Miralda Ties the Knot on His ‘Honeymoon Project’

At Bombas Gens Centre d’Art, Valencia, the artist creates an elaborate send off for a series which followed the ‘courtship’ of two famous monuments

BY Max Andrews in EU Reviews , Exhibition Reviews | 29 JUN 23

A giant high-heeled shoe with Venetian gondola trimmings stands in the courtyard of Bombas Gens Centre d’Art like a monument to fairy-tale slippers. Yet, this is a true-to-size stiletto, made to fit a 93-metre-tall debutante who stands in New York’s harbour: the Statue of Liberty. Created in 1990 by Antoni Miralda as a wedding gift for Liberty’s proposed symbolic marriage to another monument of similar vintage, the Columbus Monument in Barcelona, the original shoe was taken down the Grand Canal before forming the centrepiece to the artist’s Spanish Pavilion at that year’s Venice Biennale. This replica, fabricated by a Valencian fallero craftsman, is destined for the collection of the Museo Reina Sofía, Madrid.
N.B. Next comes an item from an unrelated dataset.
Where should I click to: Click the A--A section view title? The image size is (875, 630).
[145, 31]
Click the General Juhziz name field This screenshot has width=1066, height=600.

For now, it provides Miralda and Bombas Gens with a neat excuse for a send-off performance (Liberty’s Little Shoe, 2023) and the exhibition ‘Honeymoon: Unclassified’, which documents the sprawling Honeymoon Project (1986–92) – a milestone in the long career of an artist known for his ebullient multicoloured food rituals and multicultural parades.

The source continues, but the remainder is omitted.